I lined a 12 cup muffin pan with liners and filled each roughly 3/4 full and baked about 20 minutes at 350*. Once removed, I used a paring knife to carve tiny holes in the center of each muffin and proceeded to eat all 12 remnants because I have no shame.

_DoughIngredients

While the cupcakes were baking I rounded up the ingredients for the cookie dough*:

1) Milk
2) Salt
3) Flour**
4) Sugar
5) Chocolate Chips (I used Mini Semi-sweet)
6) Butter
7) Vanilla Extract
8) Brown Sugar

Making the cookie dough was one of the easiest parts of this process. One step: combine all ingredients and stir. Done.

One thing I did that ended up being a happy accident was adding my melted butter while it was hot – this made a lot of my chocolate chips melt which made my dough have a nice chocolatey appearance. This recipe makes quite a bit of dough, which is a good thing.

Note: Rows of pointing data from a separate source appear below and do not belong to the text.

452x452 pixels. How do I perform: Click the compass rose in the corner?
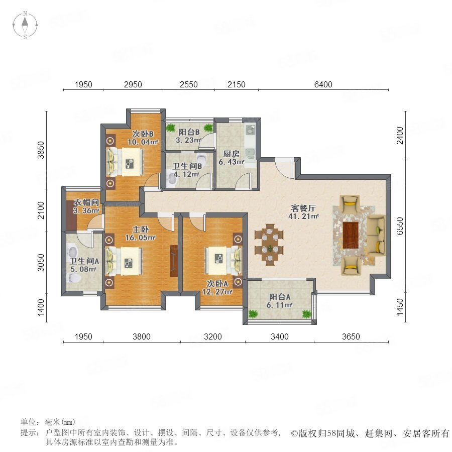click(x=25, y=25)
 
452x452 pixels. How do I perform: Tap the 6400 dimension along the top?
click(x=323, y=84)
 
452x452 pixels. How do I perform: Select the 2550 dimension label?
click(x=188, y=84)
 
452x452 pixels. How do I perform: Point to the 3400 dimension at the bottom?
click(x=280, y=336)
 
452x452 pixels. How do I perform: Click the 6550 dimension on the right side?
click(x=400, y=225)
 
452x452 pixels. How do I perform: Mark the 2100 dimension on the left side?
click(x=41, y=210)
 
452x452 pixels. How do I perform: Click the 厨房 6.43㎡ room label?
click(x=232, y=158)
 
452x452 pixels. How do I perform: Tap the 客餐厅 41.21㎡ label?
click(x=303, y=212)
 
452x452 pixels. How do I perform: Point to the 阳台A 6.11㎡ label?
click(x=280, y=301)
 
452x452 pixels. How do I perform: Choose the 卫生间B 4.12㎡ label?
click(x=187, y=170)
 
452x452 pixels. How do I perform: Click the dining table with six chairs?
click(x=269, y=245)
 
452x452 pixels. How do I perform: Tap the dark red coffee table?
click(x=351, y=235)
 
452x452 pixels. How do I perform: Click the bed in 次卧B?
click(x=125, y=162)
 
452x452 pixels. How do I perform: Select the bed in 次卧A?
click(x=223, y=260)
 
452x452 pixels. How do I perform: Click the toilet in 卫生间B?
click(x=201, y=158)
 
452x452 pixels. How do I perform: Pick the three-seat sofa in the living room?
click(x=376, y=235)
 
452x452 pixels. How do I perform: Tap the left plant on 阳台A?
click(x=253, y=313)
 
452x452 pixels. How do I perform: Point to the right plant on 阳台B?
click(x=207, y=128)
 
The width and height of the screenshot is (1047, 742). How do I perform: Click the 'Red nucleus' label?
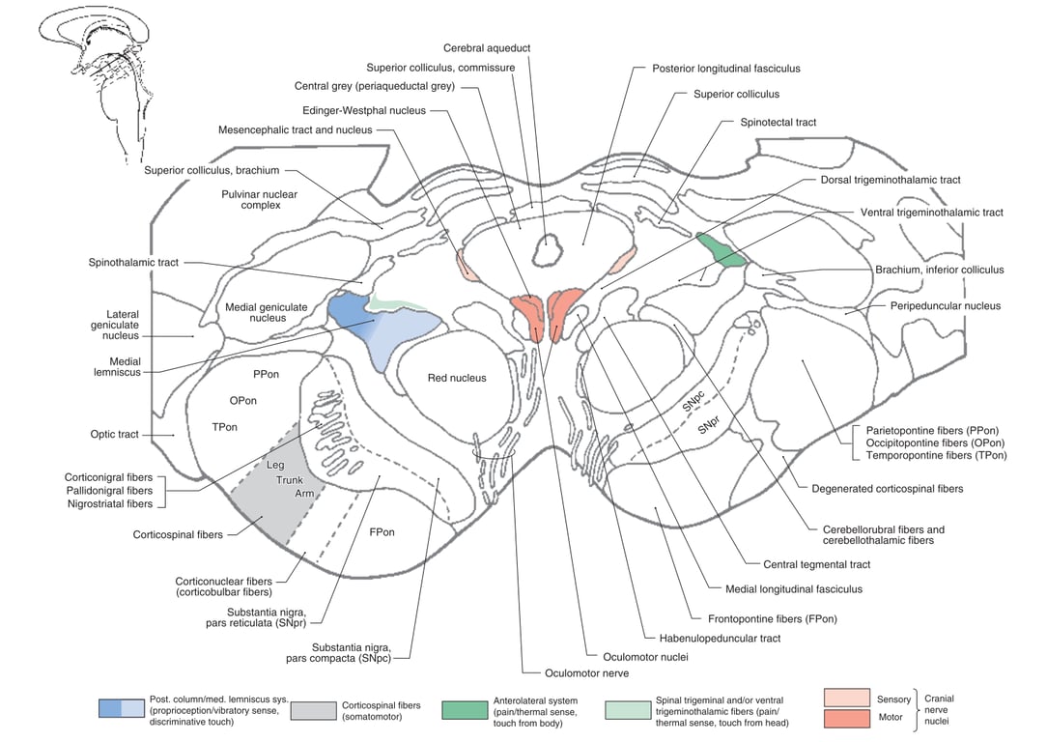tap(457, 378)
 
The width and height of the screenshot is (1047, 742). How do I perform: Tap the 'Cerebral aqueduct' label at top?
tap(487, 48)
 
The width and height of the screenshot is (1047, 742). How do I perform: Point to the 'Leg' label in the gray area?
tap(276, 465)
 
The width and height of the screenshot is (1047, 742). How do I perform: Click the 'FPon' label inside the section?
tap(382, 532)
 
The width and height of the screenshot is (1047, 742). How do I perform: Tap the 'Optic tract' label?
tap(115, 435)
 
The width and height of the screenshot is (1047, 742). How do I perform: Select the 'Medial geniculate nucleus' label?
tap(266, 313)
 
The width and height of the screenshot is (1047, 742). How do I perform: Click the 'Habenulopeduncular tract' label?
tap(714, 639)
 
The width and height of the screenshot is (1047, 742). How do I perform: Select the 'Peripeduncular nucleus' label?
tap(944, 306)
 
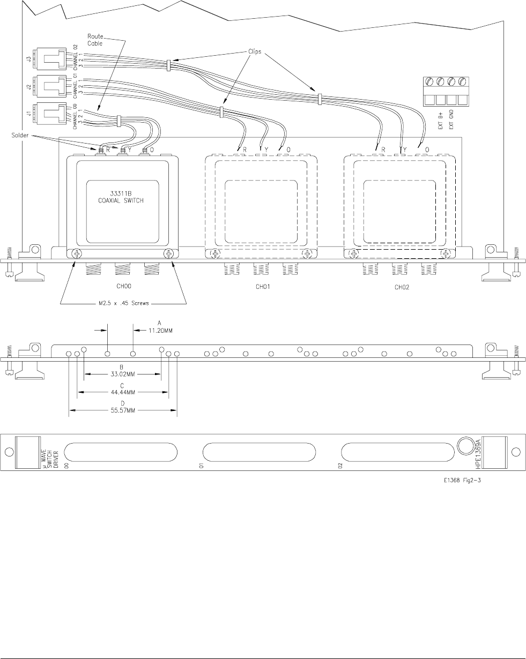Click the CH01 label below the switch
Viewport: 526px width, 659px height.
click(x=261, y=287)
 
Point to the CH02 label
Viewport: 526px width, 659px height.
click(x=401, y=287)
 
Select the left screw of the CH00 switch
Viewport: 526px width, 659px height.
click(x=77, y=254)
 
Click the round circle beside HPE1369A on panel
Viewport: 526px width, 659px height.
click(x=466, y=446)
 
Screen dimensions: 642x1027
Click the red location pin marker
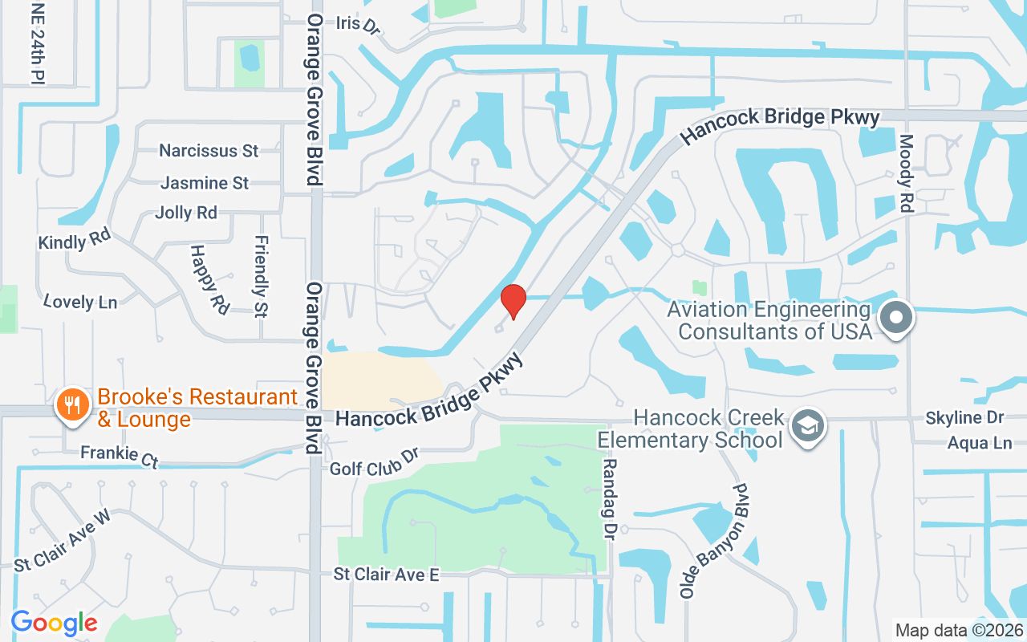point(514,300)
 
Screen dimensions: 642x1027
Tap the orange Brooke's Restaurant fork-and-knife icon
point(72,403)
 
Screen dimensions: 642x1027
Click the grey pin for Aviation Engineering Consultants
point(896,317)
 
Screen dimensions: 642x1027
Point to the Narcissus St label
point(209,151)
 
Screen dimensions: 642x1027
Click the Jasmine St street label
point(205,183)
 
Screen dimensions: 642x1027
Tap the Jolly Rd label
point(185,213)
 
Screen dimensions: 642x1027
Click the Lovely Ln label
point(80,302)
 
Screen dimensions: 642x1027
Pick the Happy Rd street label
point(208,278)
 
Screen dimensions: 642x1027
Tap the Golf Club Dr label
point(375,461)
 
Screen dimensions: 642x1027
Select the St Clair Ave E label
point(387,575)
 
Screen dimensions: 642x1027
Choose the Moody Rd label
point(907,173)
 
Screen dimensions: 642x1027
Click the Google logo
point(54,623)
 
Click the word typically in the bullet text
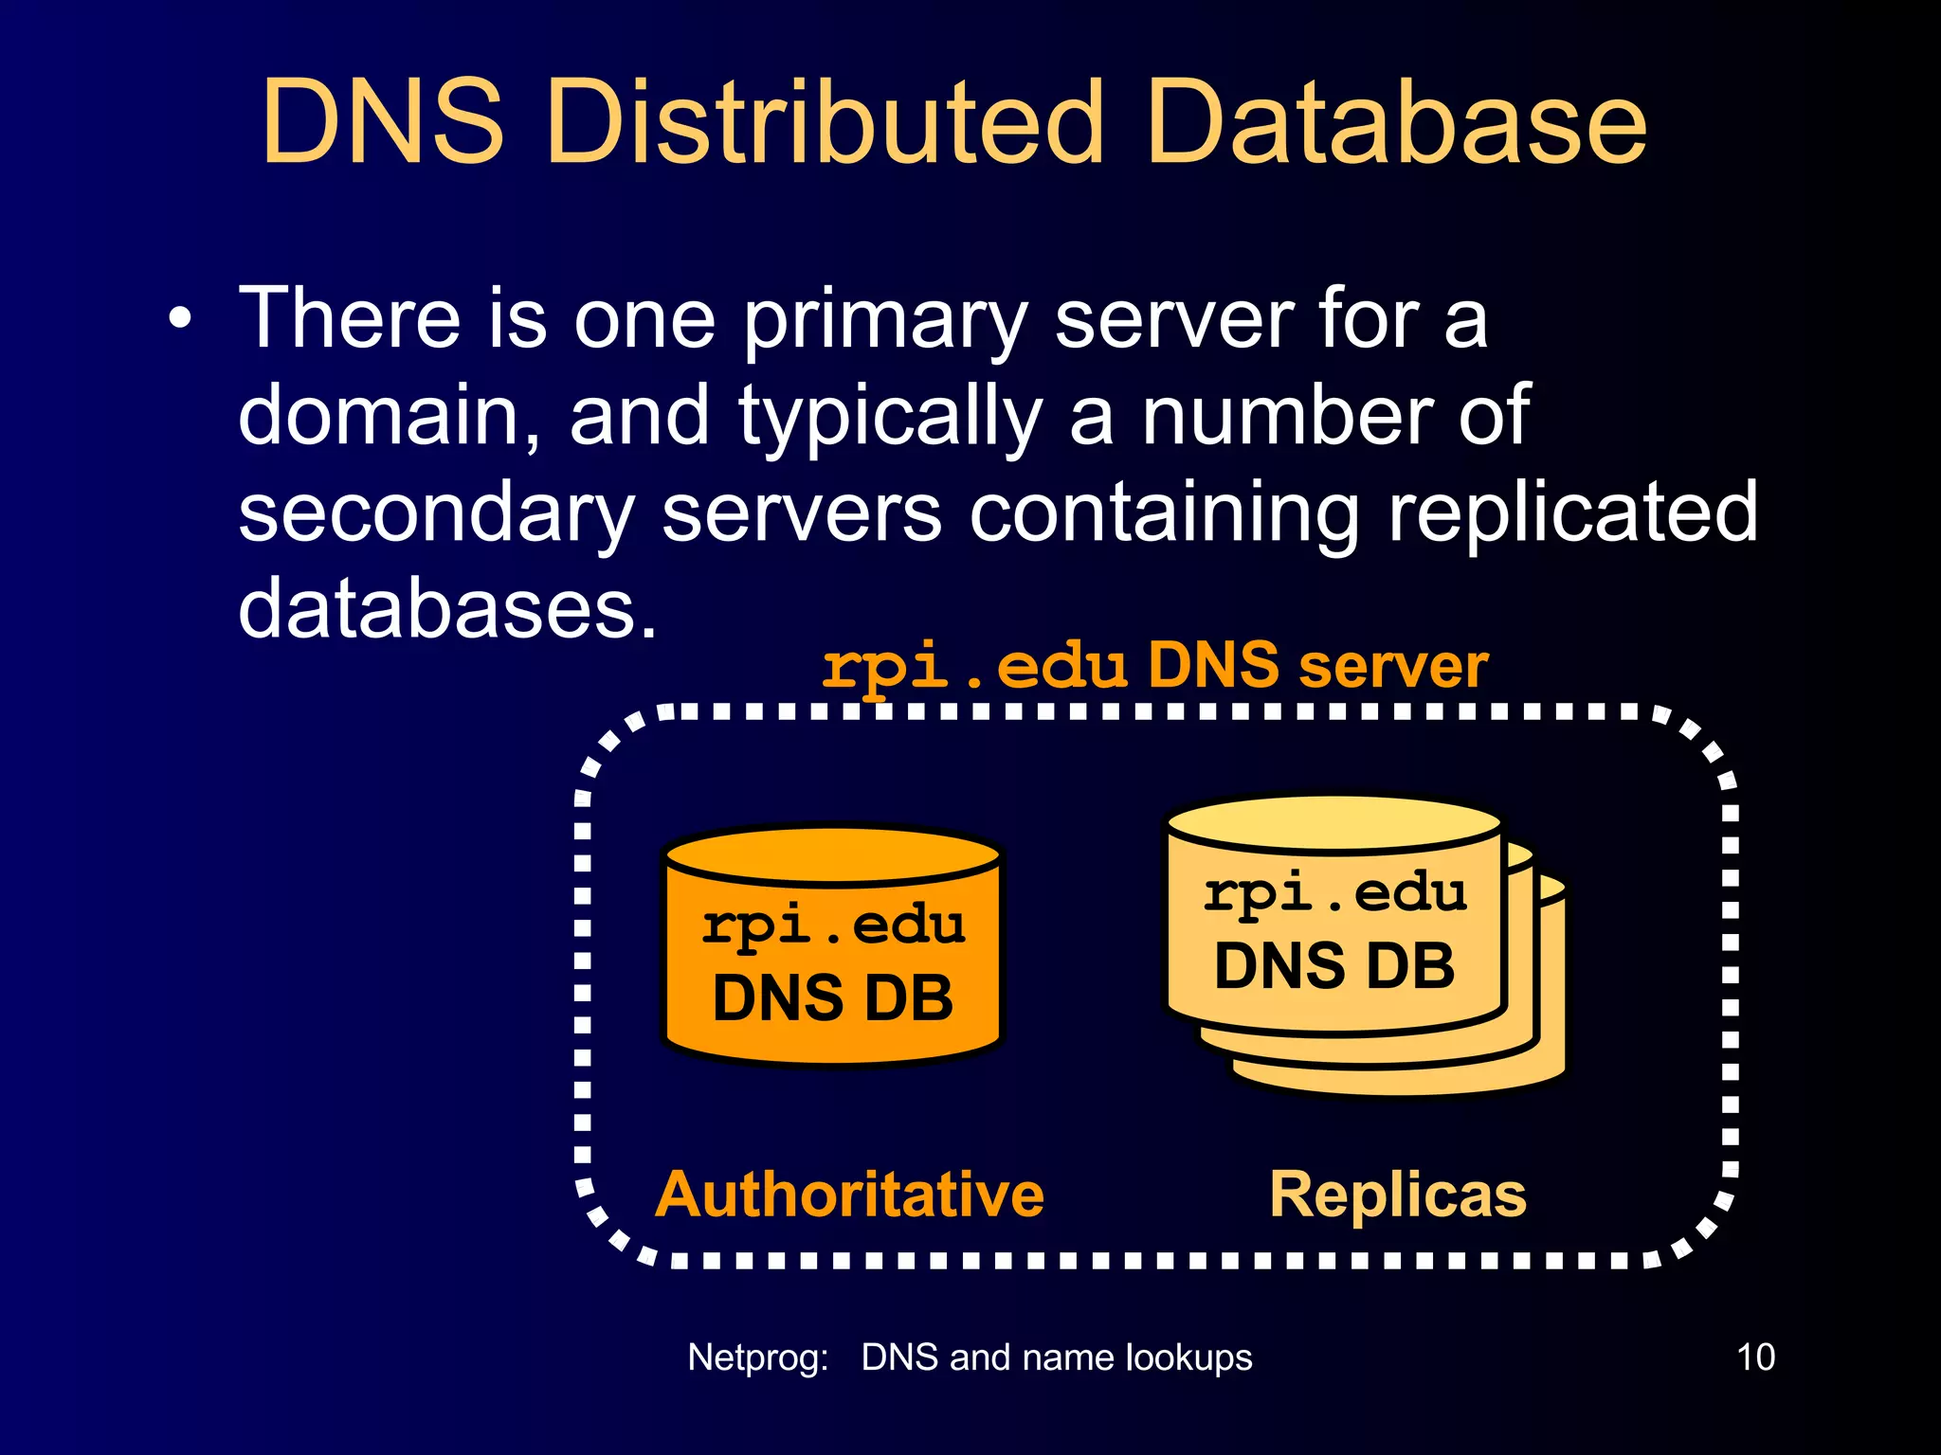coord(891,419)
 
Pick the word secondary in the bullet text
coord(435,513)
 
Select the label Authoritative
coord(849,1195)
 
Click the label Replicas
coord(1398,1195)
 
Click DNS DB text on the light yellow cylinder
coord(1333,967)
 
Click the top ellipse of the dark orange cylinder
coord(833,853)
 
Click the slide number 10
coord(1755,1357)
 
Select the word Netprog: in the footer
coord(757,1357)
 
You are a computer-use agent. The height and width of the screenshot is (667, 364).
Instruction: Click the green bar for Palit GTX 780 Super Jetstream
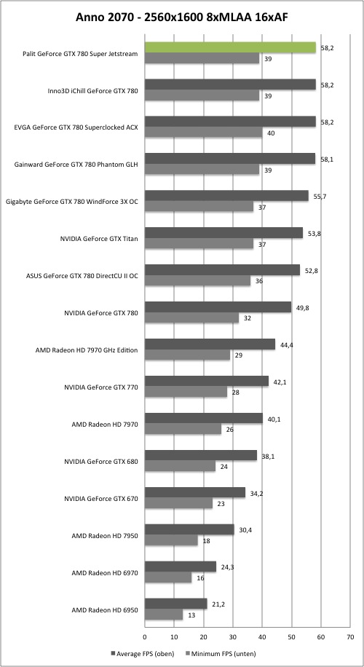(x=231, y=47)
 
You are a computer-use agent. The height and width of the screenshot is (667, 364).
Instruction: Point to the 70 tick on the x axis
(x=350, y=637)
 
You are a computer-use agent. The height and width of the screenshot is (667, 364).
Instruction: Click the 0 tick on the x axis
(x=145, y=637)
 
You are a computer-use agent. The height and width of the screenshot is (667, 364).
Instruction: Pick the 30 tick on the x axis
(x=233, y=637)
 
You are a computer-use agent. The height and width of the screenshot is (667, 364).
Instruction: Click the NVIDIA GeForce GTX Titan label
(x=99, y=239)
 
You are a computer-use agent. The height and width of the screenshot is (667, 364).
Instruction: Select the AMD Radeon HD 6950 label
(x=105, y=610)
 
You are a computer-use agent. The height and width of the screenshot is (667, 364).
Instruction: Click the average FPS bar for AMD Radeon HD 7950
(x=190, y=529)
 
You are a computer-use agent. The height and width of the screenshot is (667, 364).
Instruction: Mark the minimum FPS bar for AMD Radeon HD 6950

Once the cupcakes finished baking and the holes were cut out, I used a tablespoon to make round balls of cookie dough and dropped (well, actually sort of smashed) in the dough. For 12 cupcakes I used roughly half of the dough. I reserved one cup of dough for the frosting and the remainder went into a tupperware dish for late-night cookie dough attacks.

The final part was also surprisingly simple. I took the reserved cup of cookie dough and mixed with about a half cup of heavy cream until most of the dough was “spreadable” and creamy, then carefully topped the cupcakes with the frosting. This unfortunately (or fortunately, depending on how you want to look at it) didn’t leave a lot left over. I sampled it and gave Erin a taste and just tossed the leftover, which was very, very little.

_FrostingMix

And that’s it – a little bit of effort, yes, but worth every minute of it. Mom was happy, I was happy, and we now have a small tub of raw cookie dough in the fridge – safe to eat, of course!

*Please see above link for recipe for exact measurements
**Recipe called for cake flour, I used all purpose and they came out fine

This is post 1 of my very first time participating in NaBloPoMo, a “Blog a Day” project for the month of November.